DISCLAIMER: Open-water swimming is inherently dangerous. Open-water swimmers risk drowning, hypothermia, hyperthermia, heart attacks, panic attacks, cramping, jelly fish stings, fish bites, boat or jet-ski collisions, collisions with floating or submerged objects (including other swimmers), and other calamities that can be injurious, disabling or fatal! The "West Neck Pod" is an informal association of open-water swimmers who swim "outside the lines" with no lifeguard protection, it has no formal membership, organizational structure or legal identity, and its participants, including the author of this blog, make no representations and assume no liability with respect to its group open-water swims. All swimmers who participate in West Neck Pod group open-water swims do so at their own risk. Be careful out there!

Sunday, July 31, 2011

Big Weekend for a "Big Swim"

The West Neck Pod bid a fond farewell to July this weekend, commemorating this glorious month’s-end with two "Big" open-water swims. Saturday, as guests of the Greenlawn Beach and Swim Club, and joined by the Huntington Tri-Masters Swimmers, the Pod enjoyed the peaceful, natural beauty of Makamah Beach and reveled in the crystal-clear "big" water of Long Island Sound, which lulled us with an effortless eastward swim on a calm, flat incoming tide, then churned and slapped us from side to side as the wind picked up on the westward return. Despite the waves and chop, the bottom was clearly visible throughout the swim and seemingly close enough to touch even in ten-foot depths, its apparent proximity an illusion induced by the astonishing cleanliness and clarity of the water.

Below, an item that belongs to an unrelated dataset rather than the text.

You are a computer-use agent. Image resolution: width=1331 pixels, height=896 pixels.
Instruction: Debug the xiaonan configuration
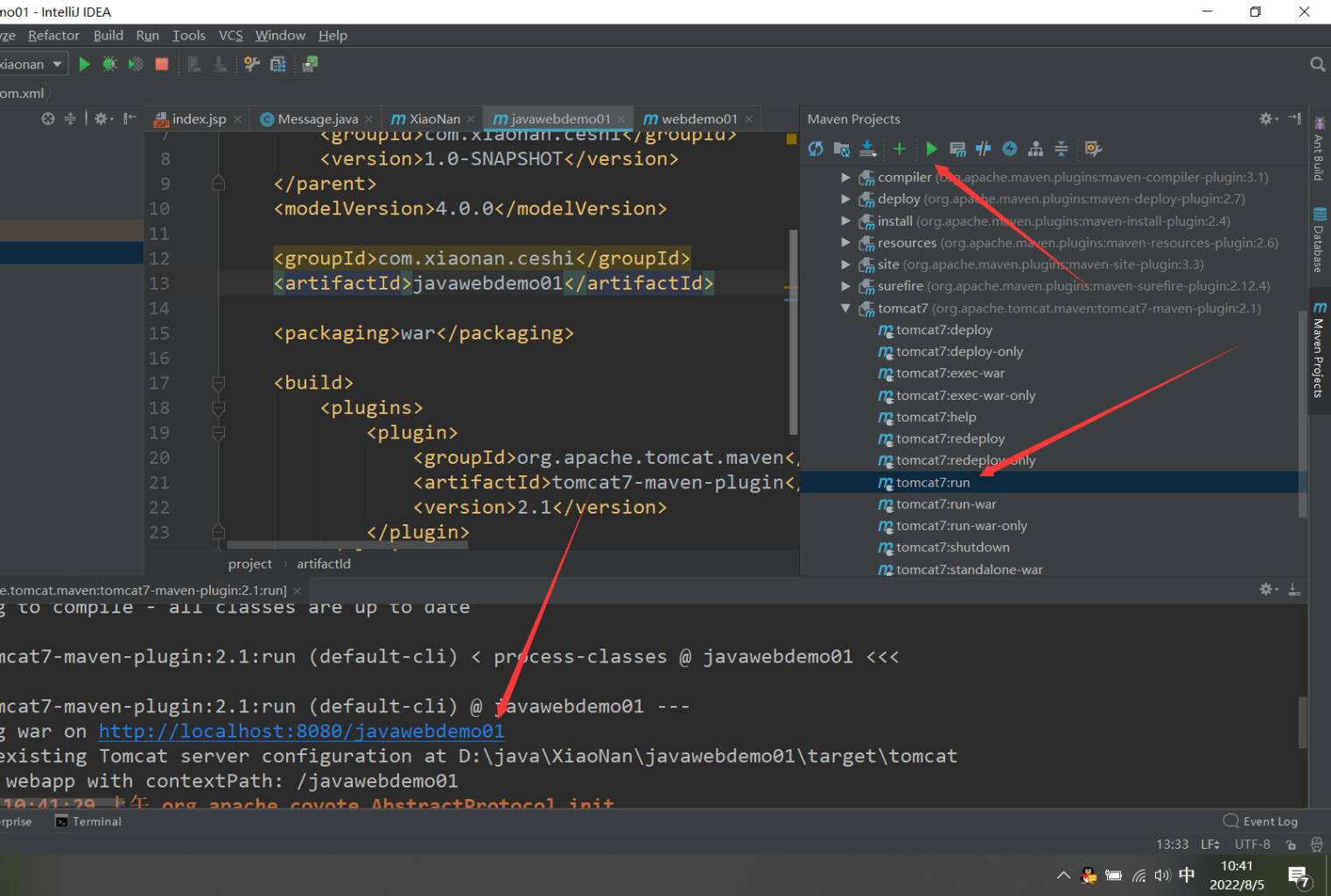pyautogui.click(x=109, y=64)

On Sunday, July 31st, the Pod returned to West Neck Beach for the long-awaited day of the "Big Swim," the season’s first organized collective effort to increase our swim distance and push beyond our usual boundaries. Scores of Aquafit swimmers also heeded the call to adventure and joined the throng of Pod swimmers headed "to the Sailboat and beyond." Though an unusually strong incoming tide and a disconcerting jellyfish insurgence dimmed the group’s enthusiasm for a 3-mile jaunt, a substantial number voted "yes" for 2 miles and continued north to Fort Hill Beach. After the obligatory stopover at the floating dock where Sal Romanello demonstrated his "cannonball" technique and others followed suit, the still-rapidly-incoming tide all but flung us down the Causeway and back to the beach....and the beginning of a new swimming month. See you in the Salt – in August!